This is a hard review to write in terms of perspective. As most know, I wear THREE hats–a storyteller, a serious researcher, and a big fan of ghost stories. I wear them separately at different times. They are even contradictory in some ways. Right now, I am putting on all three hats and sharing my thoughts with you.
I think the Murfreesboro Little Theatre did an awesome job of organizing and putting on the play, which will also be performed Friday, Saturday, and Sunday, August 26-28. The set was very basic, which is good, because it allows the audience to focus more on the actors and the story.
Casting was great for all but a couple roles, but that wasn’t problematic because the production rarely followed established, historical records to begin with. The acting was excellent; kudos to the actors for their hard work and dedication. I only wish that the story had placed the actors in a Bell Witch production that adds value to the legend and moves the case forward, rather than what amounted to a two-hour-long character assassination of John Bell that made even the “An American Haunting” fiasco look like a John Bell praise club.
Scene after scene, the production portrayed Bell as an evil, hot-tempered, child-hitting, cheating, and devious man who would give even “Ol’ Lucifer” a run for his money. As anyone familiar with the real legend knows, Bell had business disputes with two other men in the community (including Kate Batts’ brother-in-law) but was also one of the area’s most well-loved and respected men. His wife, Lucy Bell, who was thought to be a strong yet humble woman, also was portrayed grossly out of character by the story. The actor herself did a marvelous job, however.
On a positive note, although I loved all of the acting (but just not the storyline), my favorites were the two females in long dresses who portrayed the spirit. Their manner of dress and makeup, along with how they seemingly “floated” around the stage like supernatural entities would, was spot-on. Perfect. I also really liked the Richard Powell character. He had the look, and based on many years of researching Powell, I think his lines were likely what the real Powell said, although the real Powell’s demeanor was happy-go-lucky and not so stern. At any rate, I loved Powell’s character, and the actor did a great job–as did all the actors.
Research for the play was interesting. Their researchers knocked the ball out of the park with several little-known, obscure facts that figure prominently into the legend. However, they ignored, and in some cases grossly misstated, some of the legend’s most basic facts, and in one case adopted a side theory–and ran with it for most of the play–that was debunked by historical records over twenty years ago. One can’t expect to have a credible Bell Witch play, book, or other account when old, worn-out, and previously debunked theories are rehashed.
This easily could have been one of the best Bell Witch productions ever to hit a stage. All of the elements, but one, were present. Creative license is a wonderful thing, and I encourage and appreciate it. I love hearing and learning about new perspectives on the Bell Witch legend. However, when creative license entails painting an unwarranted, negative, and unrealistic picture of a person who is no longer around to defend himself, or ignoring or misstating readily available historical records, it is in bad taste and goes too far. The party’s over.
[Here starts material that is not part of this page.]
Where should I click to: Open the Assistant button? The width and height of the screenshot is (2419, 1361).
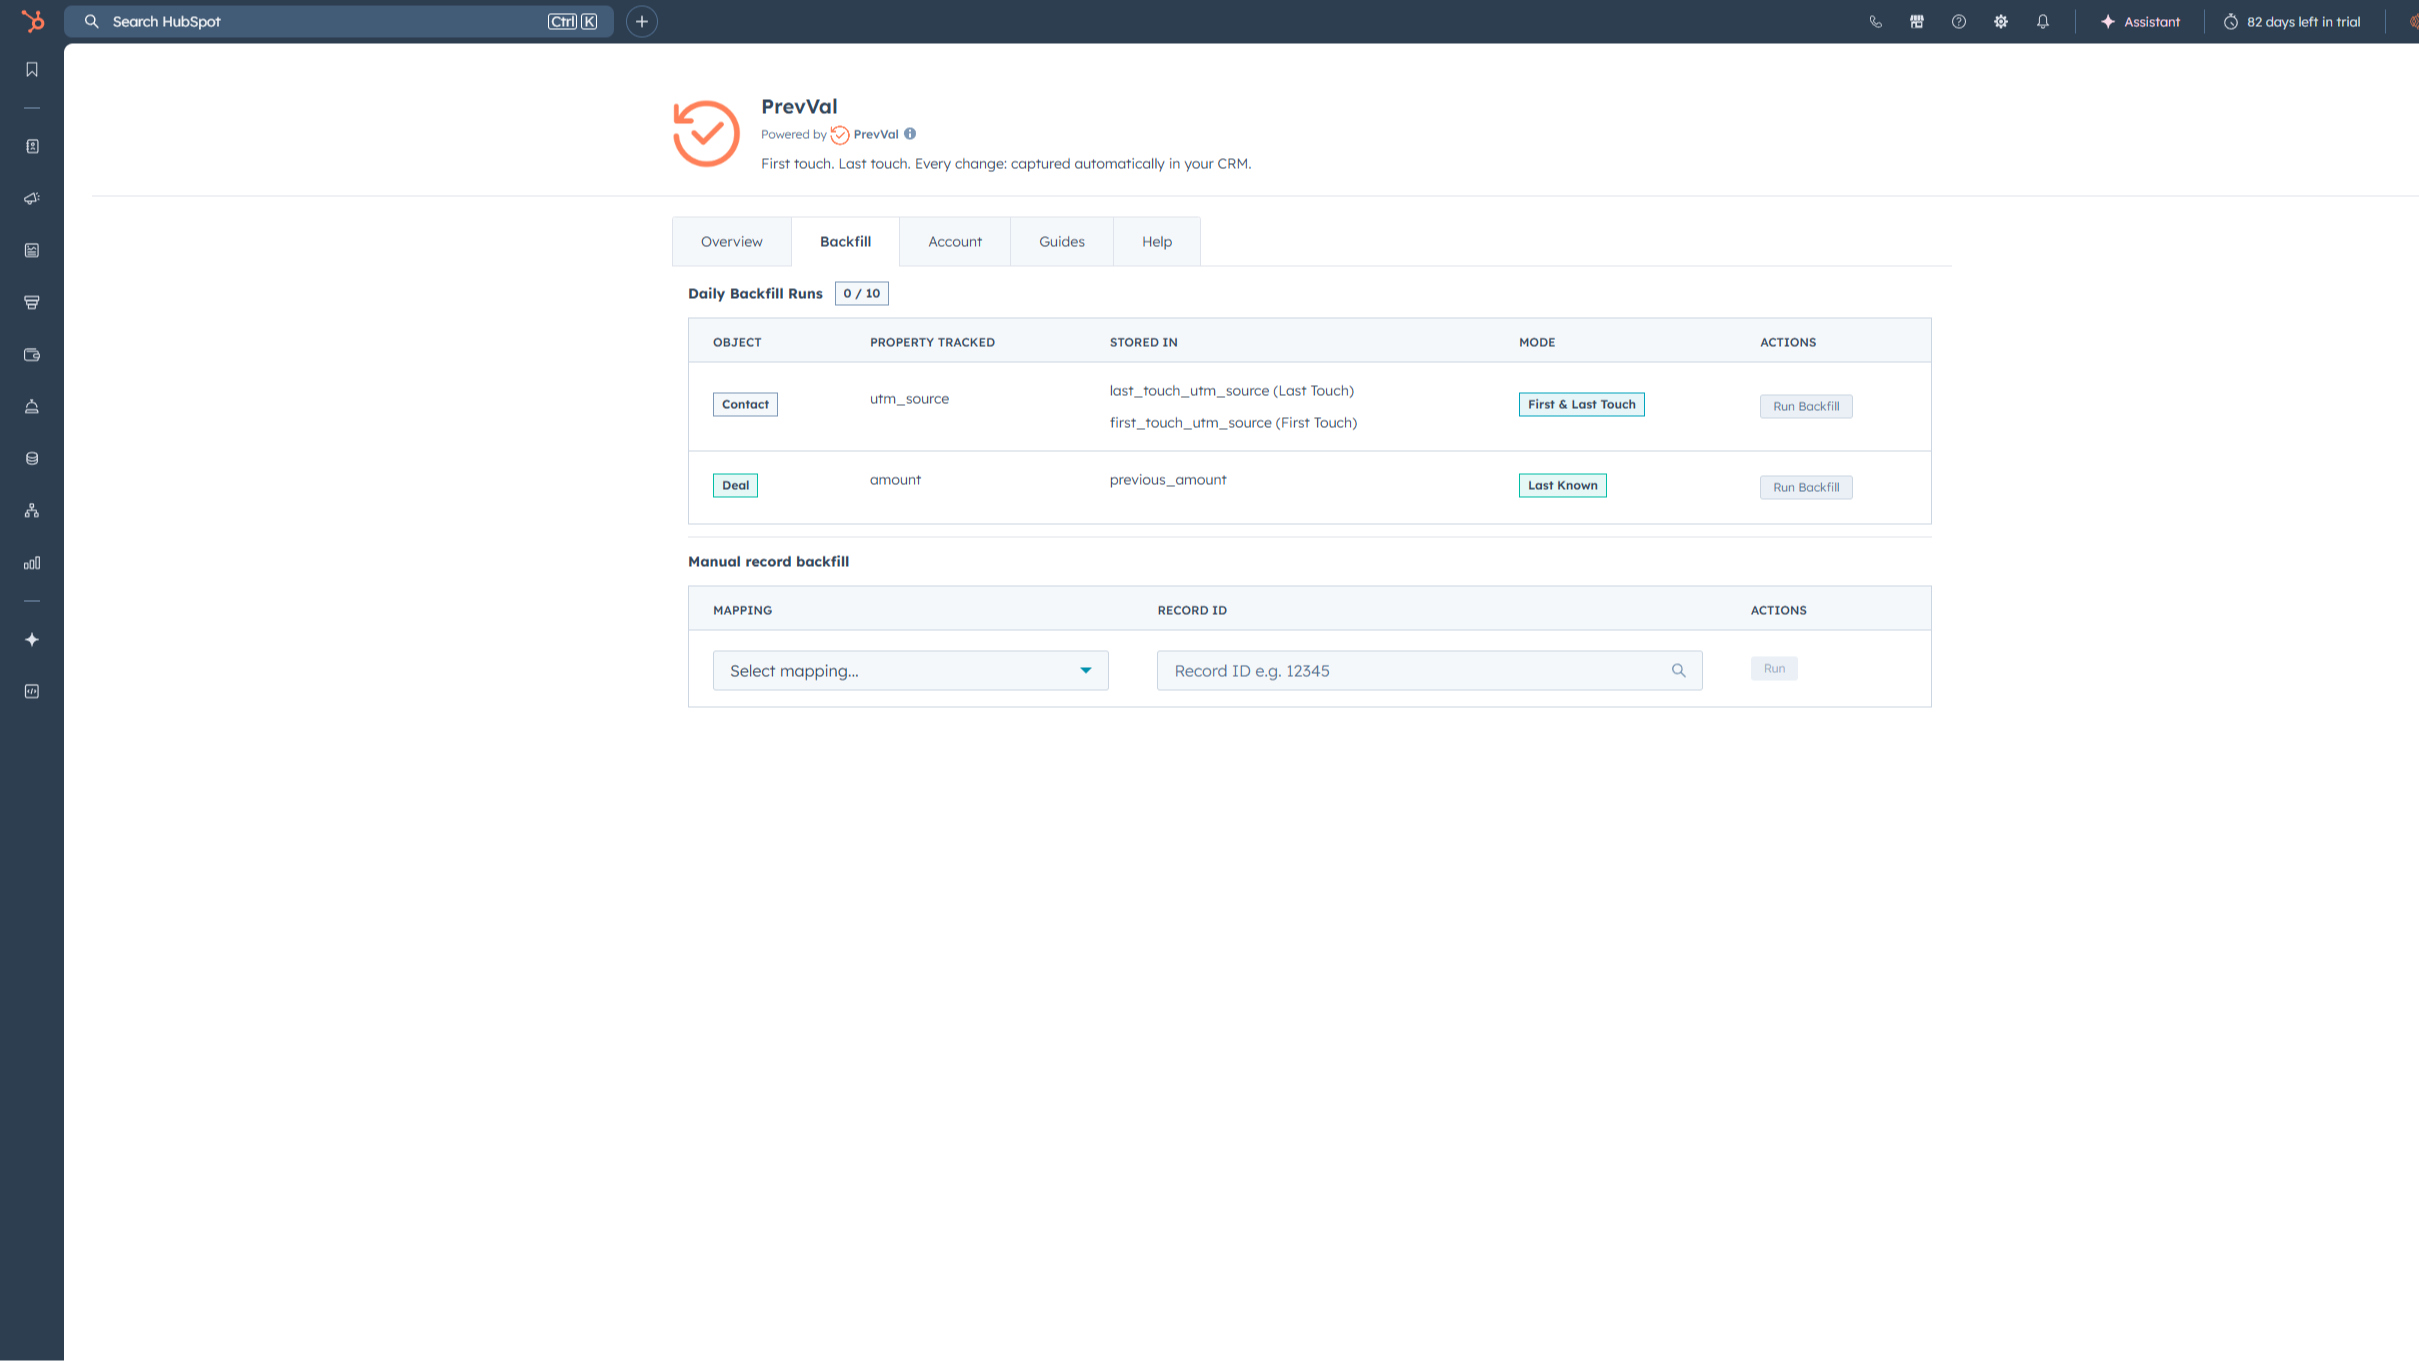point(2140,21)
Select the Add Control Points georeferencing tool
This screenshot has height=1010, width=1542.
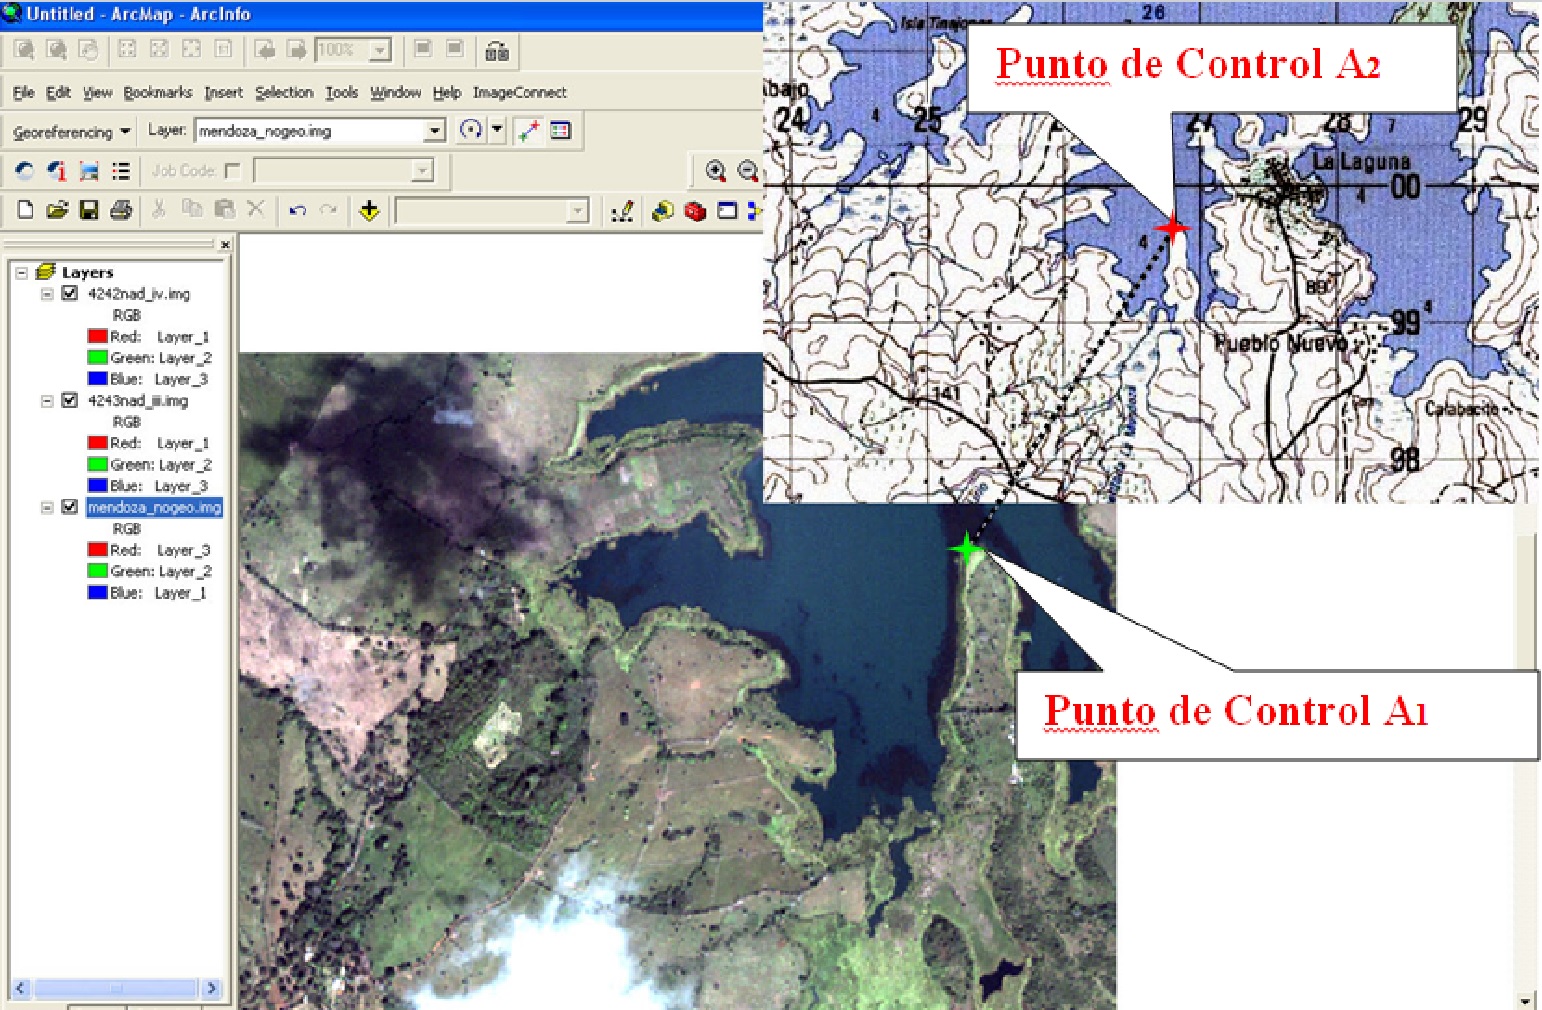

This isn’t the first such production, nor will it be the last, but at least the other negative productions–even An American Haunting–made an effort to bring in researchers to narrate, comment, and/or answer audience questions so that the full scenario (folktale, assumptions, facts, factoids, scandals, and possible theories) could be put into proper context and perspective. That did not happen here, which made the story line and context hard to understand. Continuity and transitions could have been better.
I don’t know about the play’s ending and the revelation of who killed Mr. Bell, as I had already left by them. But suffice it to say, the play itself did a pretty darn good job of killing John Bell, reputation-wise.
If you are looking for a quick paranormal fix that’s based on an old, scandalous Tennessee folktale, and don’t care about the historical or fact vs. fiction aspects, I recommend that you see this play. For all others: NOT recommended.